>> BEGIN Passage shown

While this shows the unsatisfactoriness of taking the passage in such a sense, Mr. Furness did not offer a solution.

As a matter of fact, the trouble here is not one of this word or that, for they are all perfectly familiar, nor of a particular phrase nor yet any doubtful grammatical construction. What is wanted is an insight of the spirit in which the lovers are speaking throughout. If we ask what Miranda means in this remark, why do we not go further and inquire what she means by saying "Sweet lord, you play me false." Was Ferdinand cheating? If so, what sort of ideal lover is he, and how has his character changed so utterly of a sudden? If

he was not playing her false, what does she mean by saying he is? Is she just doing this for the pleasure of hearing him deny it and declare his devotion? If she was so politic a coquette here she is certainly not the utterly sincere and frank Miranda we have learned to take pleasure in.

The question should be: What does this whole scene mean? Why did Shakespeare write it at all? What was his object? The solution consists in pointing out the whole dramatic scheme of the author when he invented the scene.

When Shakespeare sat down to write this he had come to the fifth act of "The Tempest"; and almost the end of the act. The characters have all gone through their strange experience; deep lessons have been taught, past wrongs retributed and the fond lover tried; the magic wand has been discarded and Ariel is all done except for a slight remaining service. It is really the end of the play with only a formal conclusion to be observed.

>> END Passage shown
>> BEGIN Listed records

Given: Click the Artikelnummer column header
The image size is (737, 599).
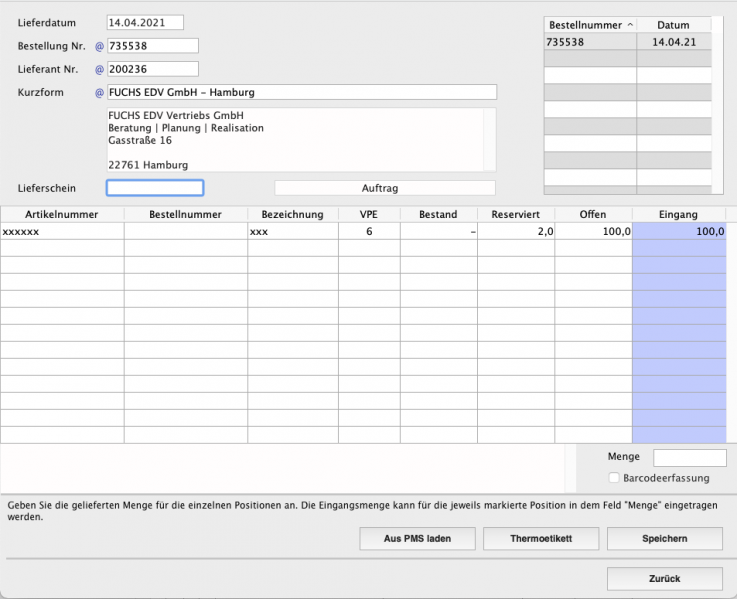Looking at the screenshot, I should (62, 214).
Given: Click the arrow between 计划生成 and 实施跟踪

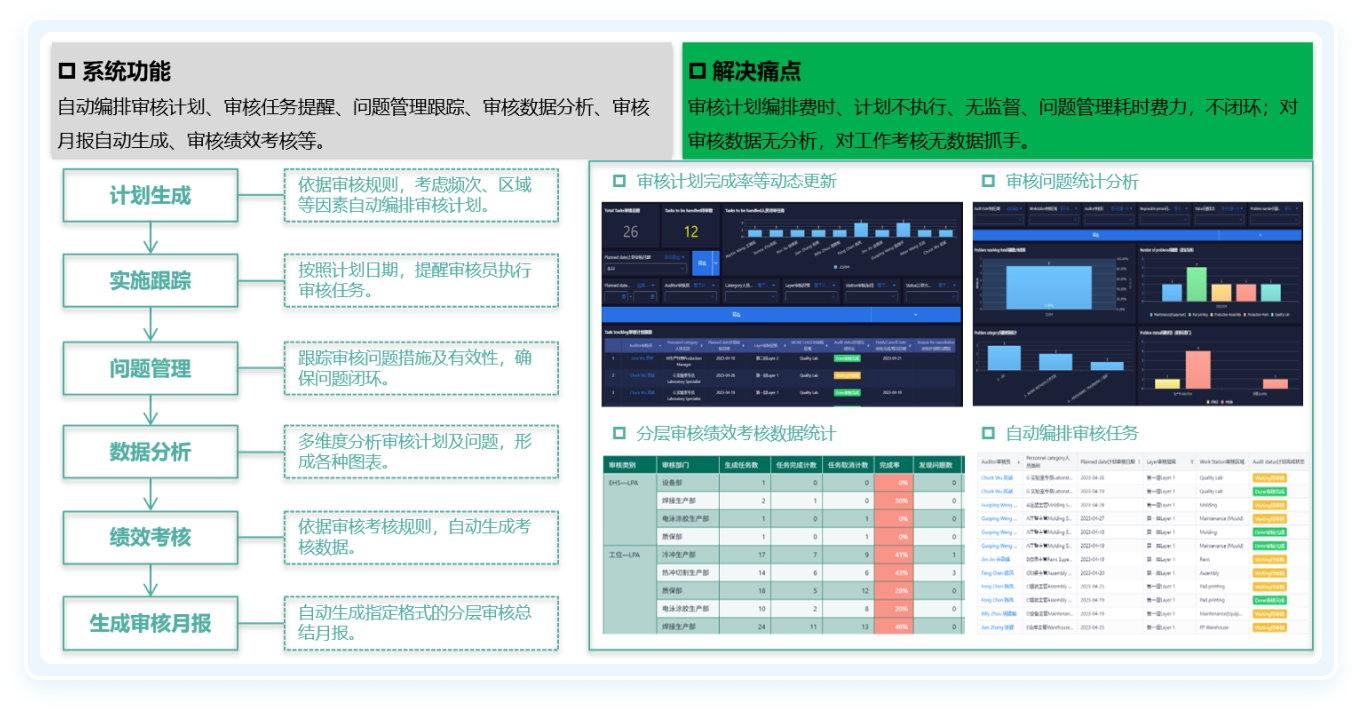Looking at the screenshot, I should [150, 238].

>> END Listed records

Repeat everything in the passage on "The Tempest" from "The question should" down to "to be observed.". None of the items above is needed here.

The question should be: What does this whole scene mean? Why did Shakespeare write it at all? What was his object? The solution consists in pointing out the whole dramatic scheme of the author when he invented the scene.

When Shakespeare sat down to write this he had come to the fifth act of "The Tempest"; and almost the end of the act. The characters have all gone through their strange experience; deep lessons have been taught, past wrongs retributed and the fond lover tried; the magic wand has been discarded and Ariel is all done except for a slight remaining service. It is really the end of the play with only a formal conclusion to be observed.